#### Provided material ####
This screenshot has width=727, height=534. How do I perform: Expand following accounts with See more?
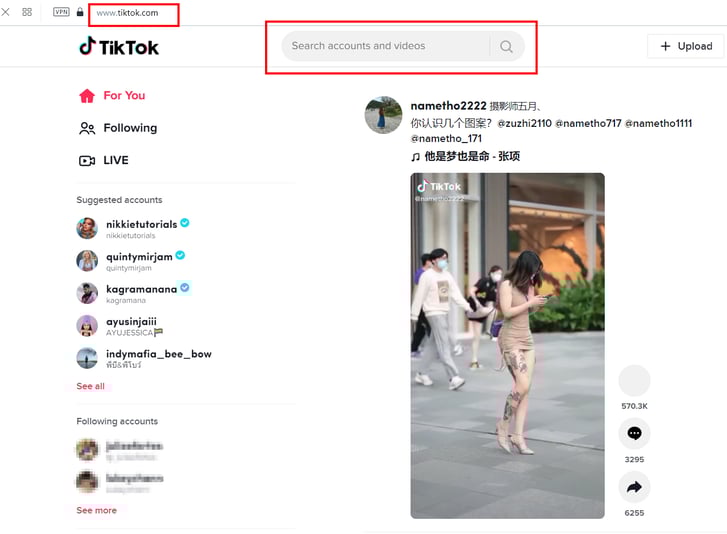coord(96,510)
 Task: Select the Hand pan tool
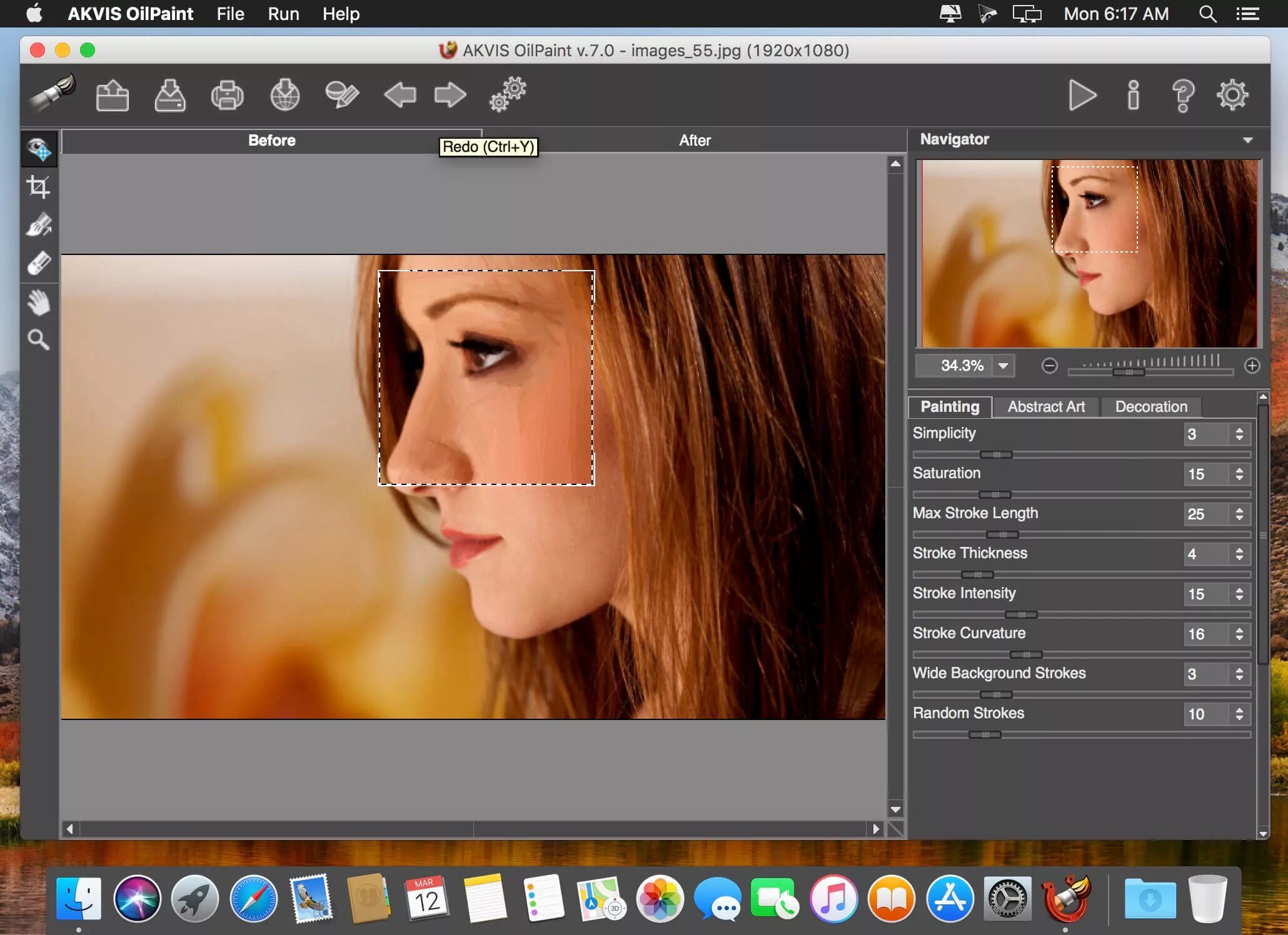tap(39, 302)
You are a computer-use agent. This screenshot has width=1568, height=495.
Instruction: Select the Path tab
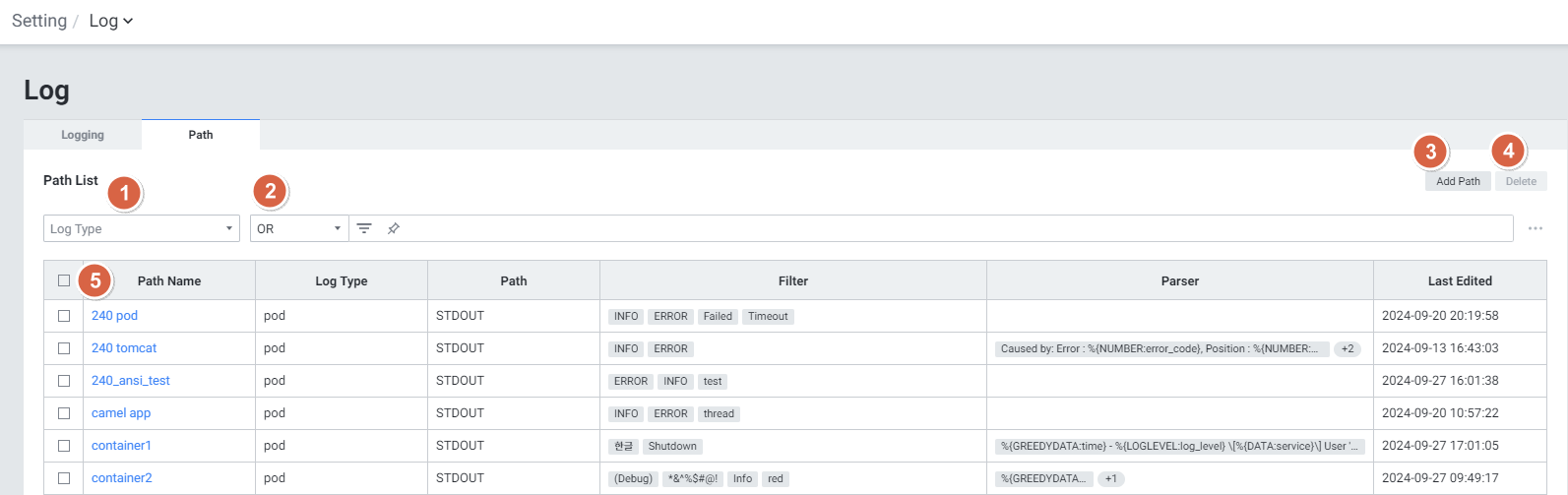tap(201, 135)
####
_What you are asked to do_: Render the lines above as a numbered list, skipping any blank lines and leaving out the pictures.

_Exercise response_:
1. This screenshot has width=727, height=534. How do I perform: Expand following accounts with See more?
2. coord(96,510)
3.  Task: Select the Hand pan tool
4. tap(39, 302)
5. You are a computer-use agent. This screenshot has width=1568, height=495.
6. Instruction: Select the Path tab
7. tap(201, 135)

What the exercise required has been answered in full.